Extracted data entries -

■ ■ ■ ■ ■ ■ ■

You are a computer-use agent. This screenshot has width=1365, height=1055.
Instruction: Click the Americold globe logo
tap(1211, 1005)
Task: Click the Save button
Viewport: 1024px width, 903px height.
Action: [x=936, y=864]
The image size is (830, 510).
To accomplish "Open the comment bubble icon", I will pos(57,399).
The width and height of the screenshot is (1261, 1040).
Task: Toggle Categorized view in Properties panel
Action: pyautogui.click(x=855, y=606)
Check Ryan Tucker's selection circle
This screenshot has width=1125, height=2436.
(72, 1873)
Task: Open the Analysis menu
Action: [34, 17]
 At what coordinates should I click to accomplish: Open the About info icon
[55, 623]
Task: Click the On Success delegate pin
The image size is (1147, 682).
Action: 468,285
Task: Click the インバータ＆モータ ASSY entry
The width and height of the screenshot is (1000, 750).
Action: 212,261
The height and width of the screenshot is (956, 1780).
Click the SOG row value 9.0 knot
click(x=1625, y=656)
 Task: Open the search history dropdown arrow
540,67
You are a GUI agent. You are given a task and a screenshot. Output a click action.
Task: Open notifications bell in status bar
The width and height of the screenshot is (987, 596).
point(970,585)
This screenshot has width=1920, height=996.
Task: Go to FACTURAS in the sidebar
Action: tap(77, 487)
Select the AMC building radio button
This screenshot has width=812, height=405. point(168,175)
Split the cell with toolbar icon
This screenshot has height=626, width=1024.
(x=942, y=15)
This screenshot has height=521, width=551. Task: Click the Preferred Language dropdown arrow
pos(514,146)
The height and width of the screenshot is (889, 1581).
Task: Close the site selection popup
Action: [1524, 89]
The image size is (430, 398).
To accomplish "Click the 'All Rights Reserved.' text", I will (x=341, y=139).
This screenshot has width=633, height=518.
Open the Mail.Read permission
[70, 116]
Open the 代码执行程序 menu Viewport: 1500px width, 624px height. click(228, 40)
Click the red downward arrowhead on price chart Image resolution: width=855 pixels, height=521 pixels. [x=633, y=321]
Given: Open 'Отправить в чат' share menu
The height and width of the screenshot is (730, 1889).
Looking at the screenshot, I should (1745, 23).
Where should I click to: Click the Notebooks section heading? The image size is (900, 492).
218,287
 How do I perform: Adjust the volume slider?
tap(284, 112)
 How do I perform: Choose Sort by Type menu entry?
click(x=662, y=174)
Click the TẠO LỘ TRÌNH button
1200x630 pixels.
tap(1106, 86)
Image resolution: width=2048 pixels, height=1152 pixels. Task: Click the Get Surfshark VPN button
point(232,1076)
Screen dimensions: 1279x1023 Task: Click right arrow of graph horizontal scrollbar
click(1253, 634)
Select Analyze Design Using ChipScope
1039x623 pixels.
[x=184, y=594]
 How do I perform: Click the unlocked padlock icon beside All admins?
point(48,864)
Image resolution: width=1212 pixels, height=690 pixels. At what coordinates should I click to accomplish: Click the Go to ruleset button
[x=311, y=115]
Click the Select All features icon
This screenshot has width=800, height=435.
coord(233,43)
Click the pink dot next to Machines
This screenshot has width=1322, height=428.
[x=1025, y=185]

■ ■ ■ ■ ■ ■ ■

REQUIREMENT - Give back exactly the lines from the first line of the records through the line holding "The image size is (830, 510).", including both of those lines and leaving out all others.

RESULT -
You are a computer-use agent. This screenshot has width=1365, height=1055.
Instruction: Click the Americold globe logo
tap(1211, 1005)
Task: Click the Save button
Viewport: 1024px width, 903px height.
Action: [x=936, y=864]
The image size is (830, 510).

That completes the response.